I printed out this fantastic article on MSDN, called Security Practices: ASP.NET 2.0 Security Practices at a Glance. If you do nothing else this weekend, I recommend you check out the article here and see where you can improve the security of your applications.
Here are just a few of the items worth noting.
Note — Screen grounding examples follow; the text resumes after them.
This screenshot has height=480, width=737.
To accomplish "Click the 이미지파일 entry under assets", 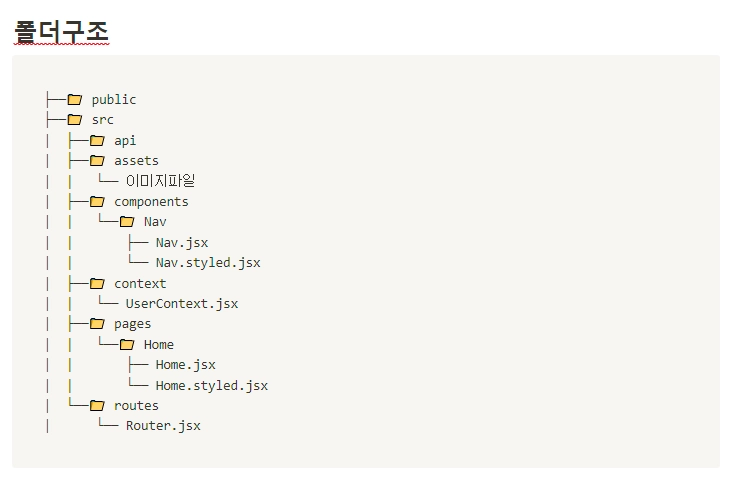I will pos(160,181).
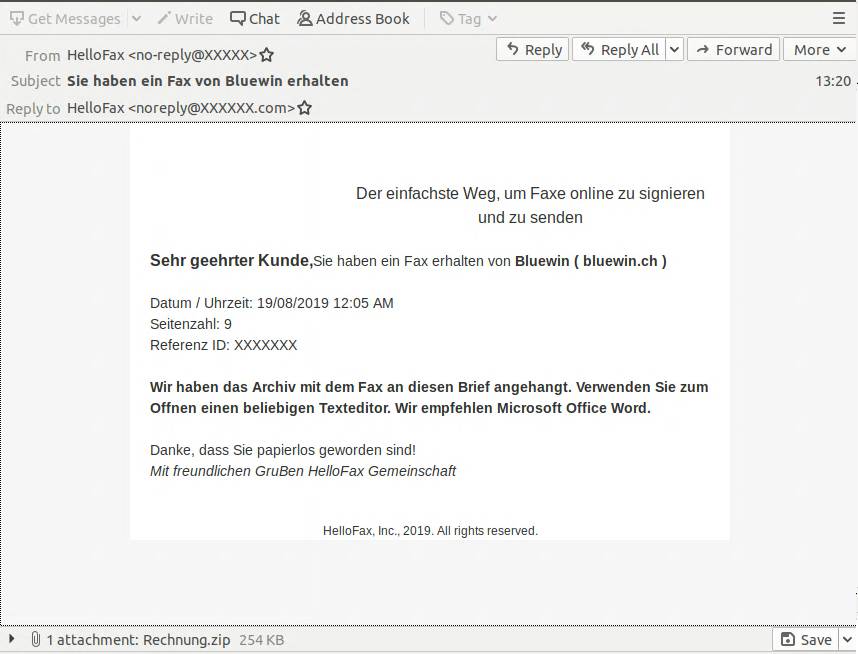The width and height of the screenshot is (858, 654).
Task: Click the attachment paperclip icon
Action: 35,639
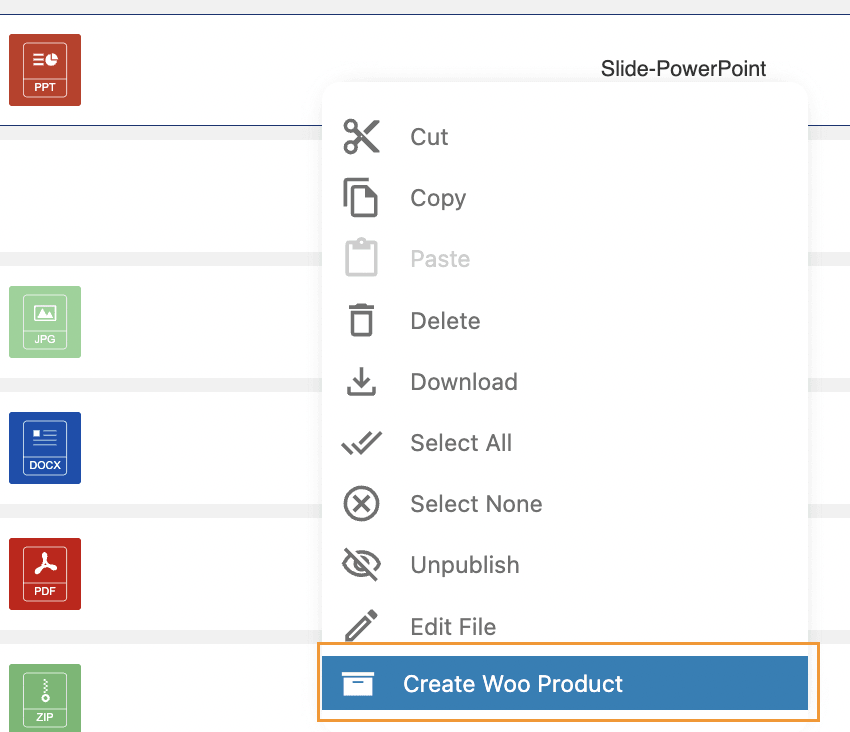The image size is (850, 732).
Task: Click the archive box icon in highlighted row
Action: click(x=357, y=684)
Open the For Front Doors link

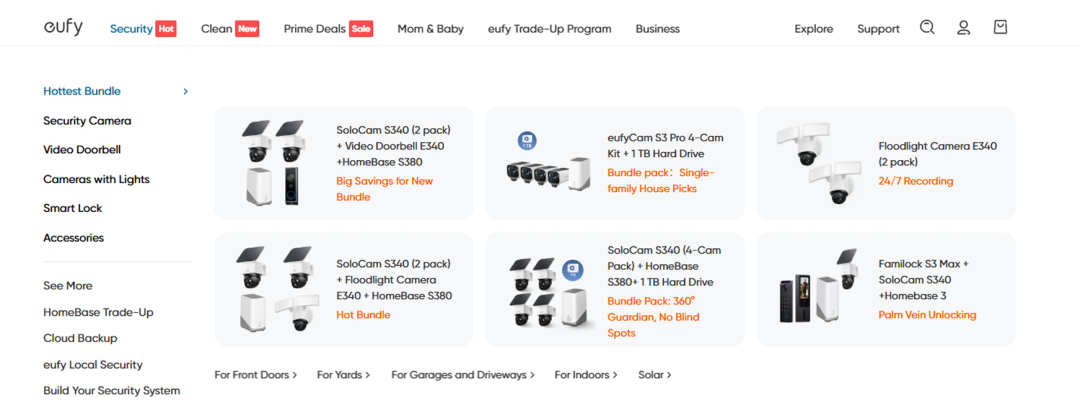256,375

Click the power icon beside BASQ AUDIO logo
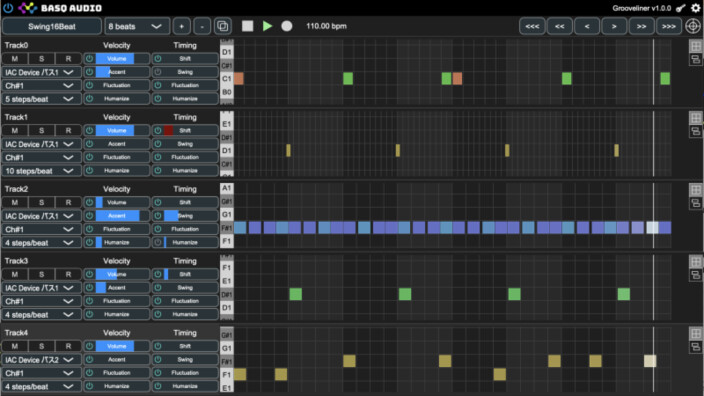tap(8, 8)
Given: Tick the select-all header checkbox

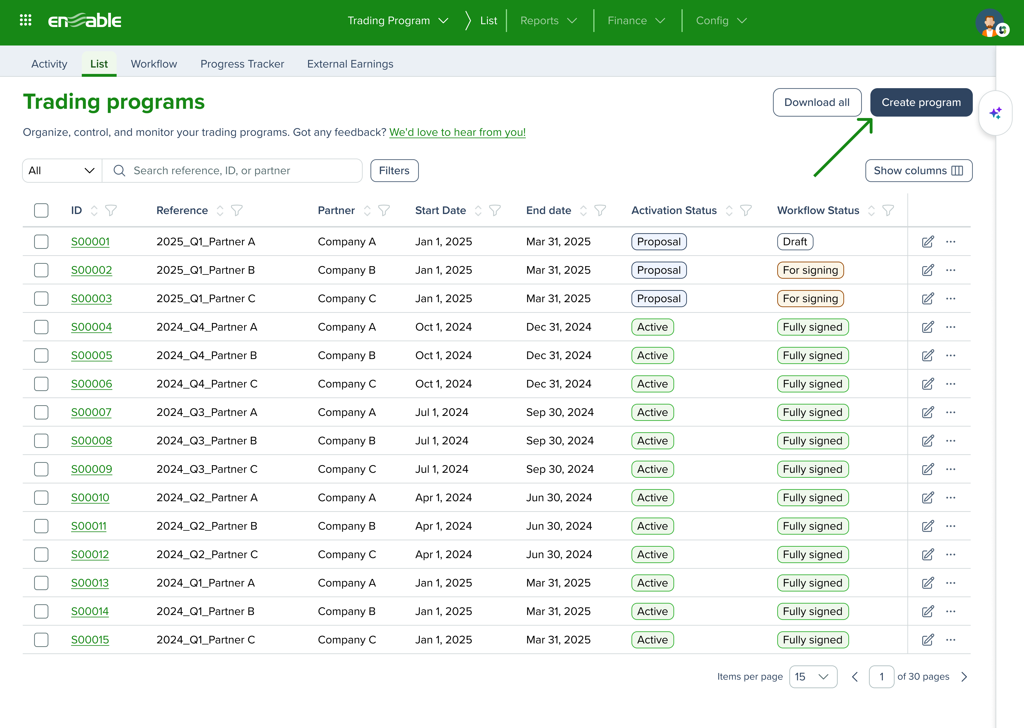Looking at the screenshot, I should click(x=41, y=211).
I hope to go into them all in more detail in future posts:
Use PrincipalPermission to Demand Role-Base Security
[PrincipalPermission(SecurityAction.Demand, Role="Admin")]
public class AdminOnlyPage : BasePage
{
// ...
}
Securing a Particular Directory in ASP.NET for Specific Roles
<location path="Secure" >
<system.web>
<authorization>
<deny users="?" />
</authorization>
</system.web>
</location>
Prevent SQL Injection by Using SqlParameters
using System.Data;
using System.Data.SqlClient;
using (SqlConnection connection = new SqlConnection(connectionString))
{
DataSet userDataset = new DataSet();
SqlDataAdapter myCommand = new SqlDataAdapter(
"LoginStoredProcedure", connection);
myCommand.SelectCommand.CommandType = CommandType.StoredProcedure;
myCommand.SelectCommand.Parameters.Add("@au_id", SqlDbType.VarChar, 11);
myCommand.SelectCommand.Parameters["@au_id"].Value = SSN.Text;
myCommand.Fill(userDataset);
}
Turn On Custom Errors To Keep Errors Private
<customErrors mode="On" defaultRedirect="YourErrorPage.htm" />
Create a Global Error Handler for Your ASP.NET Applications
<%@ Application Language="C#" %>
<%@ Import Namespace="System.Diagnostics" %>
<script language="C#" runat="server">
void Application_Error(object sender, EventArgs e)
{
//get reference to the source of the exception chain
Exception ex = Server.GetLastError().GetBaseException();
//log the details of the exception and page state to the
//Event Log
EventLog.WriteEntry("My Web Application",
"MESSAGE: " + ex.Message +
"\nSOURCE: " + ex.Source +
"\nFORM: " + Request.Form.ToString() +
"\nQUERYSTRING: " + Request.QueryString.ToString() +
"\nTARGETSITE: " + ex.TargetSite +
"\nSTACKTRACE: " + ex.StackTrace,
EventLogEntryType.Error);
//Optional email or other notification here...
}
</script>
Prevent Cross-Site Scripting Using HtmlEncode and UrlEncode
Response.Write(HttpUtility.HtmlEncode(Request.Form["name"]));
Response.Write(HttpUtility.UrlEncode(urlString));
// Encode the string input from the HTML input text field
StringBuilder sb = new StringBuilder(HttpUtility.HtmlEncode(htmlInputTxt.Text));
// Selectively allow <b> and <i>
sb.Replace("<b>", "<b>");
sb.Replace("</b>", "</b>");
sb.Replace("<i>", "<i>");
sb.Replace("</i>", "</i>");
The article contains a lot of other great words of wisdom when securing your applications. I recommend reading the article this weekend and implementing those that make sense in your applications.